-- Extract to read --
▽
The Indians throughout the Upper Orinoco fry fish, dry them
in the sun, and reduce them to powder without separating the bones. I
have seen masses of fifty or sixty pounds of this flour, which
resembles that of cassava. When it is wanted for eating, it is mixed
with water, and reduced to a paste. In every climate the abundance of
fish has led to the invention of the same means of preserving them.
Pliny and Diodorus Siculus have described the fish-bread of the
ichthyophagous nations, that dwelt on the Persian Gulf and the shores
of the Red Sea.* (* These nations, in a still ruder state than the
natives of the Orinoco, contented themselves with drying the raw fish
in the sun. They made up the fish-paste in the form of bricks, and
sometimes mixed with it the aromatic seed of paliurus (rhamnus), as in
Germany, and some other countries, cummin and fennel-seed are mixed
with wheaten bread.)
At Esmeralda, as everywhere else throughout the missions, the Indians
who will not be baptized, and who are merely aggregated in the
community, live in a state of polygamy. The number of wives differs
much in different tribes. It is most considerable among the Caribs,
and all the nations that have preserved the custom of carrying off
young girls from the neighbouring tribes. How can we imagine domestic
happiness in so unequal an association?
△
Quote the Upper Orinoco passage word for word, starting with "The Indians throughout" and going on through "of preserving them.".

-- Data extract --
▽
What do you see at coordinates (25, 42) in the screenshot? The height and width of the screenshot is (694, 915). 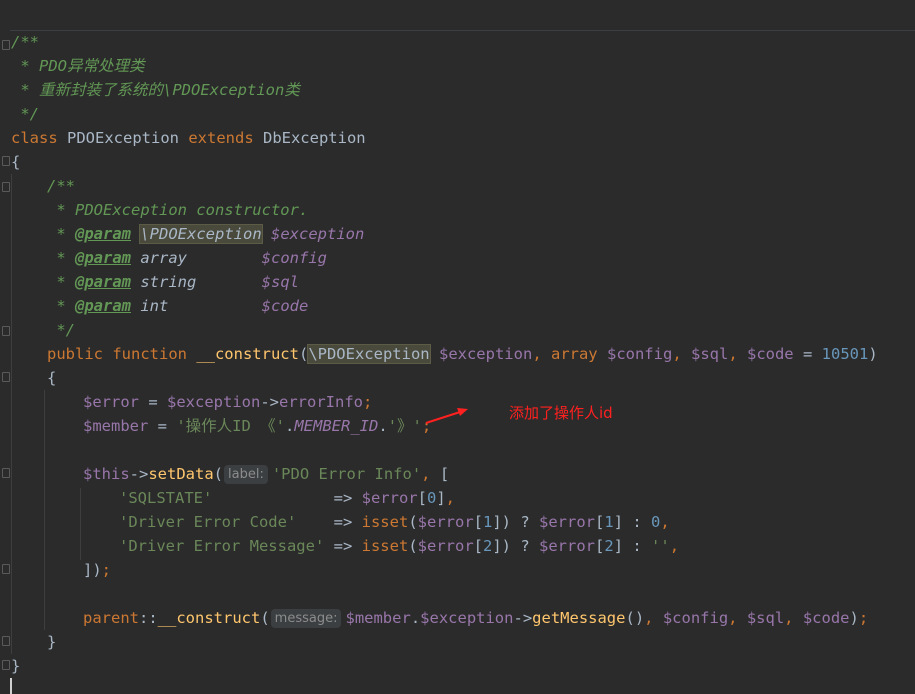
△
-- Answer to the problem --
The Indians throughout the Upper Orinoco fry fish, dry them
in the sun, and reduce them to powder without separating the bones. I
have seen masses of fifty or sixty pounds of this flour, which
resembles that of cassava. When it is wanted for eating, it is mixed
with water, and reduced to a paste. In every climate the abundance of
fish has led to the invention of the same means of preserving them.